Honduras: A crise é boa, para expor nossos "democratas"
Atualizado em 23 de setembro de 2009 às 19:32 | Publicado em 23 de
setembro de 2009 às 19:21
Existem pontos positivos na cobertura que a mídia brasileira faz dos
acontecimentos em Honduras. O primeiro deles é revelar a completa
ignorância de muitos sobre a América Latina. O segundo é de iluminar o
caráter "democrático" de alguns jornalistas e políticos.
Tive o prazer de conhecer alguma coisa da América Central. Já estive
no Panamá, na Costa Rica, em El Salvador e em Honduras.
Em Honduras fiz reportagens sobre a "guerra do futebol" e sobre a
epidemia de AIDS. Fui a Tegucigalpa e a San Pedro Sula. Viajei pelo
interior. Os militares sempre tiveram papel central na política
hondurenha. Promoveram uma política de extermínio contra os
"campesinos", quando estes aderiram aos movimentos populares que em
países vizinhos resultaram em guerras civis (El Salvador e Nicarágua).
Como em outros países da região, os anos 70 e 80 em Honduras foram
marcados por rápida urbanização e por uma explosão das demandas
sociais. A imigração para os Estados Unidos funcionou como válvula de
escape. Depois que os Estados Unidos, no governo Reagan, deram forte
apoio às elites locais na suposta luta anticomunista -- na verdade,
para esmagar movimentos populares --, Washington resolveu adotar uma
política regional de pacificação econômica.
Os americanos promoveram uma área de livre comércio regional. As
maquilas se disseminaram. São as "maquiladoras", ou maquiadoras,
empresas que tiram proveito da área de livre comércio para montar
produtos que recebem vantagem tarifária para ingressar no mercado dos
Estados Unidos. Os capitais vieram da Ásia, especialmente de Taiwan e
da Coréia do Sul. Qual é o papel dos centro-americanos nessa história?
O de mão-de-obra barata. Qual é o papel das elites locais? Além de se
associar ao capital estrangeiro para enriquecer, cabe a elas garantir
que os trabalhadores não se sindicalizem e não obtenham conquistas
sociais. As condições de trabalho nas maquiladoras são pré-revolução
industrial.
A equação era essa: os homens imigravam para os Estados Unidos para
fazer o papel de derrubar o salário dos trabalhadores americanos. As
mulheres serviam às maquiladoras em condições sub-humanas.
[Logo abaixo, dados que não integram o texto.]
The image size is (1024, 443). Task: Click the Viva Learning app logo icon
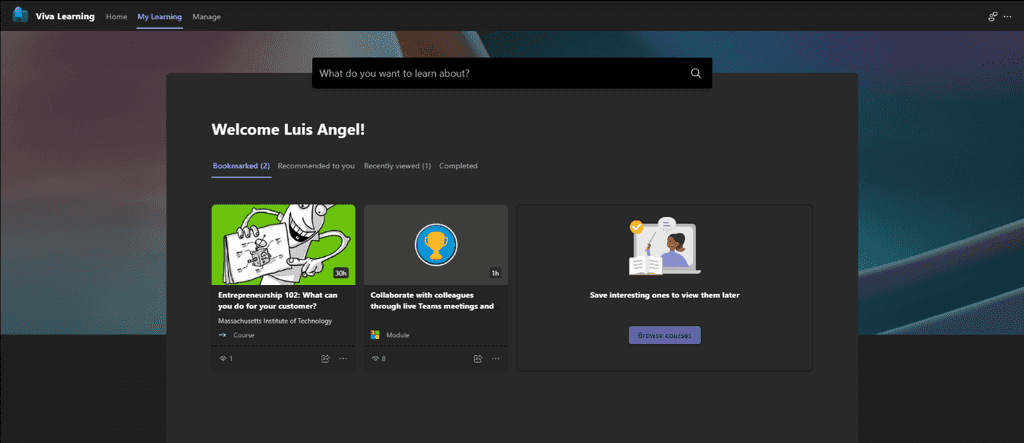point(20,14)
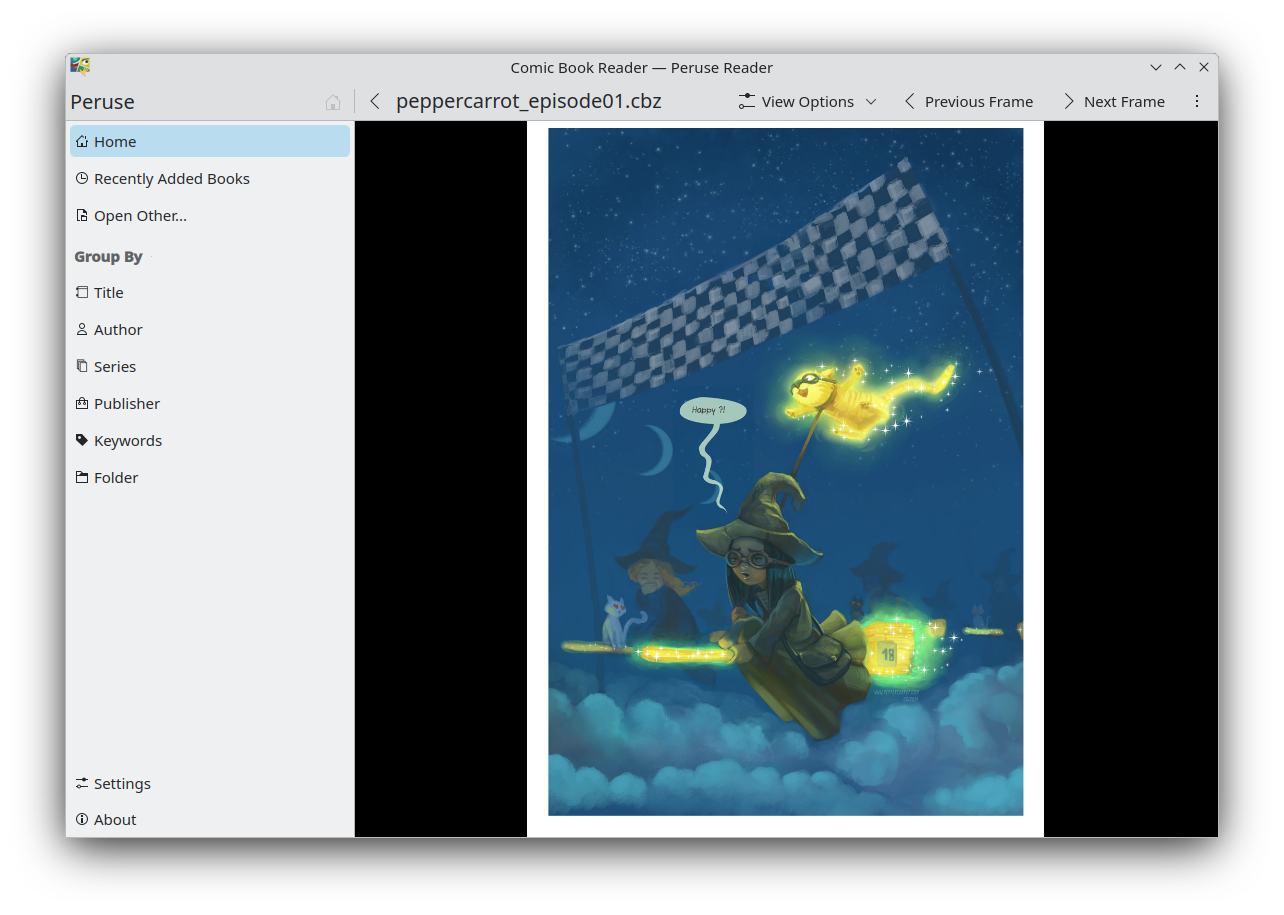
Task: Choose Open Other... to browse files
Action: coord(140,216)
Porém, com a crise econômica nos Estados Unidos, esse modelo ruiu.
Muitos pais de família hondurenhos perderam o emprego nos Estados
Unidos. A caça aos imigrantes promovida pelos republicanos também os
afetou. Nas economias dependentes de remessa de dólares a crise se
aprofundou. Manuel Zelaya abandonou antigos aliados em nome de romper
com esse modelo, no qual Honduras entra apenas com o trabalho servil
de seus homens e mulheres.
Portanto, não se trata apenas de dizer que Manuel Zelaya é o
presidente constitucional de Honduras, eleito pela maioria dos
eleitores e que o governo golpista é ilegítimo e ilegal. É importante
expor claramente quem são os golpistas, a quem servem: àqueles que
querem manter os hondurenhos numa servidão pré-Getúlio Vargas. Só
assim para expor a elite brasileira da maneira como ela precisa ser
exposta: como representação verde-amarela de interesses parecidos com
aqueles representados pelos afrikâners, que inventaram um sistema
sofisticado para fazer o mesmo que a elite hondurenha faz: manter
parte da população -- no caso da África do Sul, os negros; no caso de
Honduras, os "campesinos" -- na servidão.